| TASK GOAL |
Can you convert the lines starting with the one that contains "Click the plus icon to add currency" and going on through the end of the records into a numbered list, leaving out any blank lines?

(Excerpt from a dataset)
— start —
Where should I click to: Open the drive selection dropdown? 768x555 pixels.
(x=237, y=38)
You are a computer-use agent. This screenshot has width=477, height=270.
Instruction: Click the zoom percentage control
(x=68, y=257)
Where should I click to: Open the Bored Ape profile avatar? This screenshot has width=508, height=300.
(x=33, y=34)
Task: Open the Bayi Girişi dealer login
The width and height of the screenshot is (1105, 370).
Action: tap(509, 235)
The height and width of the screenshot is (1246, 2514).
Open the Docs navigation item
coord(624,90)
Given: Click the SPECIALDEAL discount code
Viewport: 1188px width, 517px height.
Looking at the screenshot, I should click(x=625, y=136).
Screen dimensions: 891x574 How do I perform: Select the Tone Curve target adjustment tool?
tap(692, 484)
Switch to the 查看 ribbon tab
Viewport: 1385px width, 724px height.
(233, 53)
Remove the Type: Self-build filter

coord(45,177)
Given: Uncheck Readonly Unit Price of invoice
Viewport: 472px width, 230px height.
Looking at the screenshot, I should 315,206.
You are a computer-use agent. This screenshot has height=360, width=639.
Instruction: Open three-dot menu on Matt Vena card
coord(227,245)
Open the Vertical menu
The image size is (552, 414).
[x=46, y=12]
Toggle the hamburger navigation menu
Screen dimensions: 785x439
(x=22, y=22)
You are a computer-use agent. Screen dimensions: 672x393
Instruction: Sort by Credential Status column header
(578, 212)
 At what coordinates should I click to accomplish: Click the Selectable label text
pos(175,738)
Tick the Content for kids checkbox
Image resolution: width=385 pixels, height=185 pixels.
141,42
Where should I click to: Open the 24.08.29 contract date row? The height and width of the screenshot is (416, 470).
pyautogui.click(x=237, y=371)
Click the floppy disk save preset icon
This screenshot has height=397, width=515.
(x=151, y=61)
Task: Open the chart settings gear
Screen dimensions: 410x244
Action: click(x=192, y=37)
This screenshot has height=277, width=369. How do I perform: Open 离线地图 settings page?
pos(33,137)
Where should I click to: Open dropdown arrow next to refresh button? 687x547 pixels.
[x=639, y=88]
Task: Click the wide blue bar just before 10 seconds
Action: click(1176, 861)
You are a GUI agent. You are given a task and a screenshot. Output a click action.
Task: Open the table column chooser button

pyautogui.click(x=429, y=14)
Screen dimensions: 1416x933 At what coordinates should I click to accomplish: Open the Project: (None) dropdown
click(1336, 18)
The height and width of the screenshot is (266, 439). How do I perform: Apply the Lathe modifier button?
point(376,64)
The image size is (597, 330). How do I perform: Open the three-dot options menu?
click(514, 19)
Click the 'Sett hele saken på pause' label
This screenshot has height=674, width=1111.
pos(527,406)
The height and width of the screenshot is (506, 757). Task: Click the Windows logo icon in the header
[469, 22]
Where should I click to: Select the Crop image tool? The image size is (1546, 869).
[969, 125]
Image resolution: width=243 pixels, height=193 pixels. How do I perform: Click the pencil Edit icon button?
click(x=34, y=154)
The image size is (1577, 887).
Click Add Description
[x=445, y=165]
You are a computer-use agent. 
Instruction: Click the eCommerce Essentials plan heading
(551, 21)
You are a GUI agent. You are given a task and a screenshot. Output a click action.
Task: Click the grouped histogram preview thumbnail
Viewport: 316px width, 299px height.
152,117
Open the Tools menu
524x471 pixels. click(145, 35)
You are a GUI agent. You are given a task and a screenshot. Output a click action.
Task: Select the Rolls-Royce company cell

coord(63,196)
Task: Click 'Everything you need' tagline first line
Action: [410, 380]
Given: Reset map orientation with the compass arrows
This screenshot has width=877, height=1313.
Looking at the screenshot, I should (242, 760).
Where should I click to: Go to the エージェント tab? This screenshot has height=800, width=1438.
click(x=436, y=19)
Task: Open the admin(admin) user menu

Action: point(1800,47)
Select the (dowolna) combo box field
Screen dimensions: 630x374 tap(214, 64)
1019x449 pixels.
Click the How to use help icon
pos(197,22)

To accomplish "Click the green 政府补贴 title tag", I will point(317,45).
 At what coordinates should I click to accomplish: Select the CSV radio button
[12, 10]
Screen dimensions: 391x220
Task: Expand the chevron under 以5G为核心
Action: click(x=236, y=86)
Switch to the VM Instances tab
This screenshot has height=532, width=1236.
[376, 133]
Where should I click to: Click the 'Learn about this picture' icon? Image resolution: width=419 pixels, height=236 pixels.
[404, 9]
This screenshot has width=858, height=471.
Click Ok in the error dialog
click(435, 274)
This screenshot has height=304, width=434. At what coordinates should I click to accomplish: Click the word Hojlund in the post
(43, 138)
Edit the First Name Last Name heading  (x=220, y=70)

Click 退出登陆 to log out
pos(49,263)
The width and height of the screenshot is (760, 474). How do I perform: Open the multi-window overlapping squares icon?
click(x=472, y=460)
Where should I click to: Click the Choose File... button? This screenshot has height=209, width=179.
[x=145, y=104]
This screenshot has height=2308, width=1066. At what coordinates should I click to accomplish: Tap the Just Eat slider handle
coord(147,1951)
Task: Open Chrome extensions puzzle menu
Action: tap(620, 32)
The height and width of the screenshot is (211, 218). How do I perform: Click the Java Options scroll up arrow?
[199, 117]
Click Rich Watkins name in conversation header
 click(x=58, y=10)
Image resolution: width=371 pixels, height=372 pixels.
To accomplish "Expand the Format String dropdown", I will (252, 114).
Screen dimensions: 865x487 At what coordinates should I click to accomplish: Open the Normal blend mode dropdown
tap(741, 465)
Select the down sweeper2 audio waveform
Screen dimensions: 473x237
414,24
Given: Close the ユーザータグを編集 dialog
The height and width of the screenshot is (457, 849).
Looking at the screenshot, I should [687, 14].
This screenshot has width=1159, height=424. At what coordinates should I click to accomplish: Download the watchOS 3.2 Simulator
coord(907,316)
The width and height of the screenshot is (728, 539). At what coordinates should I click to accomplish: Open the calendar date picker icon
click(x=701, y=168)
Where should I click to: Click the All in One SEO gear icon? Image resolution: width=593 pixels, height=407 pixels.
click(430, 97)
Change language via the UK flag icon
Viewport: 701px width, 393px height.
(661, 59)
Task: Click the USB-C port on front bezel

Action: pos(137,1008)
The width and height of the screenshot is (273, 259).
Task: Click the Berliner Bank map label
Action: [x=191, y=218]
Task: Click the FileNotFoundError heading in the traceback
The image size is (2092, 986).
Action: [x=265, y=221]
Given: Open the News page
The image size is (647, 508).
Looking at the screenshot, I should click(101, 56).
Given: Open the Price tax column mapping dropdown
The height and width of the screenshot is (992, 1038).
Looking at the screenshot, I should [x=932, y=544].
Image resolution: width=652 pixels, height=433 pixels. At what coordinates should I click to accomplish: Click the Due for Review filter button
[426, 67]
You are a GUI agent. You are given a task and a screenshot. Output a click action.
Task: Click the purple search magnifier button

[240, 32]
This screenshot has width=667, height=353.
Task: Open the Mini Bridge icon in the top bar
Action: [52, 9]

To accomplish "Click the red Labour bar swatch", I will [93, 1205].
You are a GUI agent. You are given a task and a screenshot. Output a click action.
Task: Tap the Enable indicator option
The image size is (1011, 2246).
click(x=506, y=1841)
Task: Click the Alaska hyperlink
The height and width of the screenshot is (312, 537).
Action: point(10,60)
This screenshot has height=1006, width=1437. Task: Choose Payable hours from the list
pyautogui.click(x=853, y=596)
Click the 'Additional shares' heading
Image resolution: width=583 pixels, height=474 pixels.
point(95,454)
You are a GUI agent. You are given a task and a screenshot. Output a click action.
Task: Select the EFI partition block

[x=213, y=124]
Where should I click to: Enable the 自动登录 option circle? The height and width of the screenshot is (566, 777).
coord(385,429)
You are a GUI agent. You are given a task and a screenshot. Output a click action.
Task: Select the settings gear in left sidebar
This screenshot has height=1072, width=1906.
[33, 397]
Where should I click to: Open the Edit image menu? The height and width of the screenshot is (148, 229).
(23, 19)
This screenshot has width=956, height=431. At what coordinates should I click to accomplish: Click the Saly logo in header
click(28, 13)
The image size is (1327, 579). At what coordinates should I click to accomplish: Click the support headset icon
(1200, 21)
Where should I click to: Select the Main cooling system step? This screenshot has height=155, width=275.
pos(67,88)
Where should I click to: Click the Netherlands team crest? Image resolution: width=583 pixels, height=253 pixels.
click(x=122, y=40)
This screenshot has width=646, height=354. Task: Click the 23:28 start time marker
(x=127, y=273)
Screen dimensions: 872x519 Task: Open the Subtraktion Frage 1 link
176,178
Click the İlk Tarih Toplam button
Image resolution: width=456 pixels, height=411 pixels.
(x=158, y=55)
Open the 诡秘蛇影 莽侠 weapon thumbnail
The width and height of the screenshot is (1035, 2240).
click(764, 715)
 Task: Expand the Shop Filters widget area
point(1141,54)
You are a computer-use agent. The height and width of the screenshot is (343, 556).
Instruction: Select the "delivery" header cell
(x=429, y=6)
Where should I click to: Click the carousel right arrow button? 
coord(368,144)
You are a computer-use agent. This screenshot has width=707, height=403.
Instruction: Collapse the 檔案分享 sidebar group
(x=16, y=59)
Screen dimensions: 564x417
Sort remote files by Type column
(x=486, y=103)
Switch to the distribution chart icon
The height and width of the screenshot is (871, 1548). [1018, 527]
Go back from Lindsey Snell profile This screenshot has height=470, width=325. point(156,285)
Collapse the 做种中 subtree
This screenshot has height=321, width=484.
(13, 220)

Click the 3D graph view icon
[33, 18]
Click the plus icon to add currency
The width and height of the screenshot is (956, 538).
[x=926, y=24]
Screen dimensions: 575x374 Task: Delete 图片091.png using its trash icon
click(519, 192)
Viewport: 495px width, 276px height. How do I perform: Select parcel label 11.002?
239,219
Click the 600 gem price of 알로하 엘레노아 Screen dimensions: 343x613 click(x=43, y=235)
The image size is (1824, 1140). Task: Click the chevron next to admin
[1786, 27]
— end —
| RESPONSE TO THE TASK |
1. Click the plus icon to add currency
2. The width and height of the screenshot is (956, 538).
3. [x=926, y=24]
4. Screen dimensions: 575x374 Task: Delete 图片091.png using its trash icon
5. click(519, 192)
6. Viewport: 495px width, 276px height. How do I perform: Select parcel label 11.002?
7. 239,219
8. Click the 600 gem price of 알로하 엘레노아 Screen dimensions: 343x613 click(x=43, y=235)
9. The image size is (1824, 1140). Task: Click the chevron next to admin
10. [1786, 27]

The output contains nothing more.